Bolivia Earthquake Kills 84
May. 24, 1998
AIQUILE, Bolivia (AP) _ While rescuers searched for more bodies, the leaders of Bolivia and Peru attended a Mass Sunday for the victims of a devastating earthquake that killed at least 84 people in central Bolivia.
President Hugo Banzer, accompanied by Peruvian President Alberto Fujimori, led the Mass in the village of Aiquile, the town closest to the epicenter of Friday's quake.
``Families will have to live in tents for one, two, maybe six months,'' Banzer said in remarks after the Mass. ``But I promise to you that you will receive permanent aid from us. I promise that no one will be abandoned.
``I beg for your patience.''
The death toll was expected to rise as rescuers sifted through the rubble of Friday's earthquake, which leveled many homes and buildings in this mountain village and surrounding areas. Experts with trained dogs from Chile joined the search on Sunday.
About 200 people were injured in the earthquake.
Aftershocks have continued to rattle the area, 320 miles southeast of La Paz.
Officials urged people not to return to damaged houses. But thousands of people _ fearing another tremor strong enough to topple buildings _ already have been sleeping in the open streets, plazas or soccer fields.
The latest tremor, with a preliminary magnitude of 4, hit Sunday morning, but caused no damage or casualties.
Angel Vega, a seismologist with the San Calixto Observatory, said 582 tremors had been registered by midmorning Sunday.
``Several patients simply refused to remain inside the hospital after the strong tremor yesterday,'' said hospital director Sor Mariola Furgola, referring to a Saturday aftershock with a magnitude of 4.5. ``We are attending several of them in the garden.''
Meanwhile, officials toured the devastated village, marking with white crosses a number of houses that will be demolished starting Monday.
A preliminary report by Defense Minister Fernando Kiefer indicated 880 houses in Aiquile were destroyed and 330 were damaged by the magnitude-5.9 quake at dawn Friday. Another 220 are considered safe.
Most of the earthquake victims were buried Saturday at the village's small cemetery. Additional coffins had to be flown from nearby Cochabamba.
Thousands of people have been left homeless, and many have lost most of their belongings.

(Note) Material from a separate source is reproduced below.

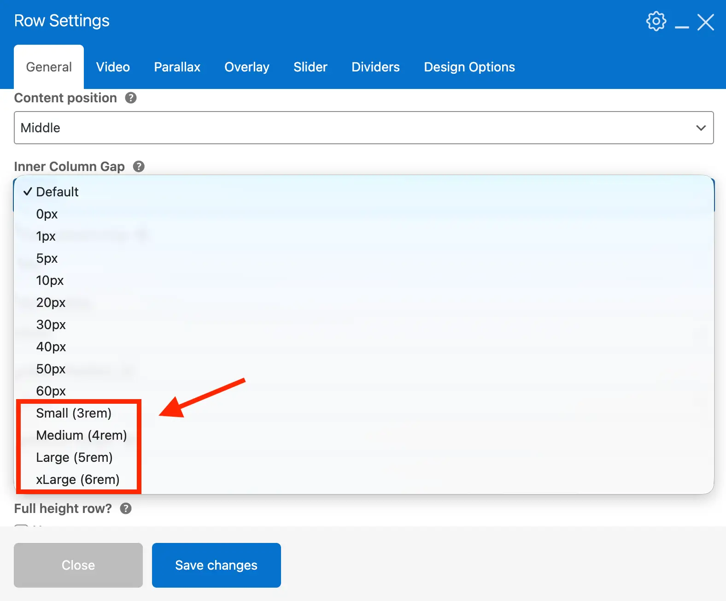Select the Default gap option

point(57,192)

Sergio Saavedra, an aid official in Aiquile, said Sunday that trucks with water were arriving in Aiquile but the situation remained critical in other villages.
He said six giant water tanks were expected here Sunday from the United States and would be sent to the rural areas.
Two airplanes from Mexico unloaded more than 20 tons of tents, blankets, medical and other supplies.